Bozgunculuğun tek doğru yolu özgürlükten geçer.

Sonuna dek yalnızlığın gururunu yaşayanın artık tek bir rakibi vardır: Tanrı.

Ne derindir ne de gerçektir gizlenen şey; beş para etmez duygular gücünü buradan alır.

Ben arzuları kurumuş bir Sahra, gülden bir sandukayım.

Yozlaşma ve içgüdüsel hiççilik insanı duyum inancına zorlar. Hiçbir şeye inanmadığımız zaman duyular imanlaşmaya başlar. Mide gâiyyeti… Çürüme, gastronomiden ayrılamaz.

Gerçeğe inanan saf; inanmayansa ahmaktır. Tek doğru yol usturanın ağzından geçer.

-Saçma- eylem en yüksek özgürlüğün ifadesidir.

Yaptığımız bir şey ummayı bırakır.

En büyük hayallerden birisi hayatın ölümün esiri olduğunu unutmaktan ibarettir.

Düşünmek, bir yıkıma hazırlanmaktır.

Barbarlığın yurt özlemi uygarlığın son kelimesidir; hatta kuşkuculuğun.

Mutluluğun belirtileri: canlılık, berraklık, temizlik, duruluk.

Derebeylik döneminde köleler katedralleri inşa ediyordu; özgür oldular, artık korku inşa ediyorlar.

Cani bir ruhu olmayan bir şehirli düşünebiliyor musunuz?

Bu beden ‘işkenceci’ kelimesinin ne anlama geldiğini anlamamıza yardımcı olmuyorsa neye yarar?

Bütün ümitsizlikler Tanrı’ya bir ihtardır.

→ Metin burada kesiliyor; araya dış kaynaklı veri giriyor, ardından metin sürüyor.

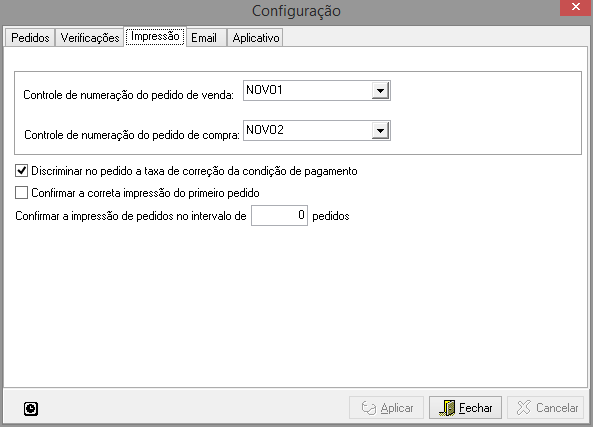
Task: Expand the pedido de venda dropdown arrow
Action: coord(380,91)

Özgürlük, şeytani bir ahlâk yasasıdır.

Olağanüstü olansa, her günün bize yok olmak için yeni bir neden sunmasıdır.

Cehennem, sonsuzluk için zamana mahkûm edildiğimiz bir yerdir.

Can sıkıcı bir insan canını sıkmayı beceremez.

Antik Çağ Filozofları arasında, insanları aşağılamayı en iyi bilen belki de Epikür’dür. Övmek için iyi bir neden.

Yaşayan her şey kendini gösterir ve bir arzu içinde kendini inkâr eder.

Freud’dan her zaman kuşkulansam da, onu dikkate alan babam olmuştur: anneme rüyalarını anlatır ve böylelikle bütün sabahlarımı berbat ederdi.

Fikirler ölü ezgilerdir.

Selamet kişi zamirinin ortadan kalkmasıdır.

Bir yazar için ana dilini değiştirmesi, bir sözlükle aşk mektubu yazmasına benzer.

Bir ülke üzerinde değil, bir dil üzerinde yaşıyoruz. Bir yurt bundan başka bir şey değildir.

Öngörü hayata karşı bir aşıdır.

Hiçbir şey gösterişsiz değildir, bir cesedin görünüşü bile.

Ölüm; herkesin bildiği bir ağırbaşlılık.

Bir şeyin kaynağına dönme isteği, ölme arzusunu derinleştirir.

Hayat, Tanrı’nın bir takma adı mı?

İnsan ölümü kabullenir, ama ölüm ‘an’ını kabullenemez. ‘An’sızın ölmek, ölmek zorunda olmaktan daha büyük bir meçhuldür.

Her şeyin kökü kazınmalı, intiharın bile.

Ne zaman: Tanrı! diye feryat etsem, feryadımın boşluğu var oluyor. Bu kâfi: daha fazla ne isteyebilirim?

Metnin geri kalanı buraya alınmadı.